Inflation statistics for April were released this morning, and they can't be what Democrats were hoping for. According to the Bureau of Labor Statistics, "The all items index increased 8.3 percent for the 12 months ending [in] April, a smaller increase than the 8.5-percent figure for the period ending in March." The slight decrease, due to a 2.7-percent decline in energy prices, has been rendered meaningless by spiking national average gas prices over the past 10 days, which reached a new record high today of $4.404 per gallon.
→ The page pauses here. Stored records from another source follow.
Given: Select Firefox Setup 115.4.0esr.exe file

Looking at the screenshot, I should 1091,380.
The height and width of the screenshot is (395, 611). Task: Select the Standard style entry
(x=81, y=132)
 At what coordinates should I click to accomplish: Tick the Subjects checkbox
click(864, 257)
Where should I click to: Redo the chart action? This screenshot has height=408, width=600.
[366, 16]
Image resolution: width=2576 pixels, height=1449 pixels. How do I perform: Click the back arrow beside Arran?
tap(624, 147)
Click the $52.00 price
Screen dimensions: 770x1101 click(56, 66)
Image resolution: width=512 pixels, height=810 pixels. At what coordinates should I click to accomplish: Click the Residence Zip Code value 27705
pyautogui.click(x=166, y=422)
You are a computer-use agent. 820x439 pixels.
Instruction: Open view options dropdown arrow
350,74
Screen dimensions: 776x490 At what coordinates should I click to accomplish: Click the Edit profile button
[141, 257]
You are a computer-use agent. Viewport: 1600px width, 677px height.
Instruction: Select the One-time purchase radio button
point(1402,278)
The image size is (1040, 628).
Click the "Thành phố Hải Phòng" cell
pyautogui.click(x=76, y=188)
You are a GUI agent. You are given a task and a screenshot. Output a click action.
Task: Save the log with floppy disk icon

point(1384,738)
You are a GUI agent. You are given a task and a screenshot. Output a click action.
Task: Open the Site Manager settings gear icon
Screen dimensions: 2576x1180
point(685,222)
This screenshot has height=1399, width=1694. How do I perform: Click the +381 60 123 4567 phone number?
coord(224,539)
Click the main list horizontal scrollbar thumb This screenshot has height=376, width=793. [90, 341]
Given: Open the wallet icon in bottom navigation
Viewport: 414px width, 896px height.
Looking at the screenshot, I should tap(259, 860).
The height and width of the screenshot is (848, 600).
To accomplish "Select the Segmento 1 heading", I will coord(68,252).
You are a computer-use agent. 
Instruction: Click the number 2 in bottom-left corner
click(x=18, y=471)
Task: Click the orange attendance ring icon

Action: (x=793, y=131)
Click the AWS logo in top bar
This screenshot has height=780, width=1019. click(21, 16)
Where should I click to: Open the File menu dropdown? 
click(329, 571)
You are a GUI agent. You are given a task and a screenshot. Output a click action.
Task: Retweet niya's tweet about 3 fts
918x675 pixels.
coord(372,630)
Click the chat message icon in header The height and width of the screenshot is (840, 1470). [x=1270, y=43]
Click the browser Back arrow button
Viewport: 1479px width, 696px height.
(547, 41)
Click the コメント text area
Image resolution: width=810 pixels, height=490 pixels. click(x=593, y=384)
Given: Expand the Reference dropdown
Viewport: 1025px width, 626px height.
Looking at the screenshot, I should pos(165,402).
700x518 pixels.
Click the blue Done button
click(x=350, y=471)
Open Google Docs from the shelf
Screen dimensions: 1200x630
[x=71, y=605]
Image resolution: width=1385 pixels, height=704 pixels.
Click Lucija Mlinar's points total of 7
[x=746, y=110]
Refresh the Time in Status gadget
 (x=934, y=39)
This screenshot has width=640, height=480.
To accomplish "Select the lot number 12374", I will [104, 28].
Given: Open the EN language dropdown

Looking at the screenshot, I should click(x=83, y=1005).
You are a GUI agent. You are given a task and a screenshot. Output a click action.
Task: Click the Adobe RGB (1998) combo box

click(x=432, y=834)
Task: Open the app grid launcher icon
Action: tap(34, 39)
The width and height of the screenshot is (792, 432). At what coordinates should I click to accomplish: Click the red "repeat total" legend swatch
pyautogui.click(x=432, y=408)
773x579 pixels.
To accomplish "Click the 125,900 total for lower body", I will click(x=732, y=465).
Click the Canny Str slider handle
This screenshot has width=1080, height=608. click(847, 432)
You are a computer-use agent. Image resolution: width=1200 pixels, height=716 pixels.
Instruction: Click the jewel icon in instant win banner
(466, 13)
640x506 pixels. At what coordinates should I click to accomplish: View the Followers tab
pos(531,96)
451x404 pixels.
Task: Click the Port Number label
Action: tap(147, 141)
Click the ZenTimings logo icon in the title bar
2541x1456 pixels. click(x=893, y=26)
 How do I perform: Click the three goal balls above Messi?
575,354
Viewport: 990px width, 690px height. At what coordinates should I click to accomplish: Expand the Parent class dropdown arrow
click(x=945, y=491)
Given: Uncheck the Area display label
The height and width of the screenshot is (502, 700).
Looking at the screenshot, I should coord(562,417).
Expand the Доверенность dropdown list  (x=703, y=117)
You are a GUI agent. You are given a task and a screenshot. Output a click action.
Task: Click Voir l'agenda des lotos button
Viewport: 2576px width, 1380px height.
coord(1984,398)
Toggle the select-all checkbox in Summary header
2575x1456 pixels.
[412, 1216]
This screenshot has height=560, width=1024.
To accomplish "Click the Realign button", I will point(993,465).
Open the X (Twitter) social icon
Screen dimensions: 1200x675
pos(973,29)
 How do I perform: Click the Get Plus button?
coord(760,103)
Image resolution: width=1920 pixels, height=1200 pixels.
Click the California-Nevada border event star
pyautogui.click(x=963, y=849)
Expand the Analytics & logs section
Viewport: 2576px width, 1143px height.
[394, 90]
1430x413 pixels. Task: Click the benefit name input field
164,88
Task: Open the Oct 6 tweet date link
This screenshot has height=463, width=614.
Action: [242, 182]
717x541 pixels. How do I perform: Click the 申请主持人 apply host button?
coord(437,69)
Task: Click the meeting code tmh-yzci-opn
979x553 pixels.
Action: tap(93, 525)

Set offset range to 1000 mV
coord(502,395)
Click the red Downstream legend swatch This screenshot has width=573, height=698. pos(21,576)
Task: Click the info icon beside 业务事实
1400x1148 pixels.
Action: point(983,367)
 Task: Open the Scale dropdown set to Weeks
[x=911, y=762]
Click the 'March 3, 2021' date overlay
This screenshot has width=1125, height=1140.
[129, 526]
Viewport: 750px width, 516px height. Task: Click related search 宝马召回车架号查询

As midterm elections loom ever closer, persistently high inflation signals trouble for the party in power. Their situation is so desperate that President Biden went on defense yesterday, even before the numbers were released. "I know you've got to be frustrated," he said. "I know. I can taste it." Taste it? I guess that's better than smelling, but what does inflation taste like? "I think the flavor is Tutti Frutti," said FRC President Tony Perkins. "He's trying to portray empathy, but he doesn't get it," said Senate Budget Committee member Kevin Cramer (R-N.D.). "When you don't fill up your own tank with gas, and you don't actually go to the grocery store... you're not relating."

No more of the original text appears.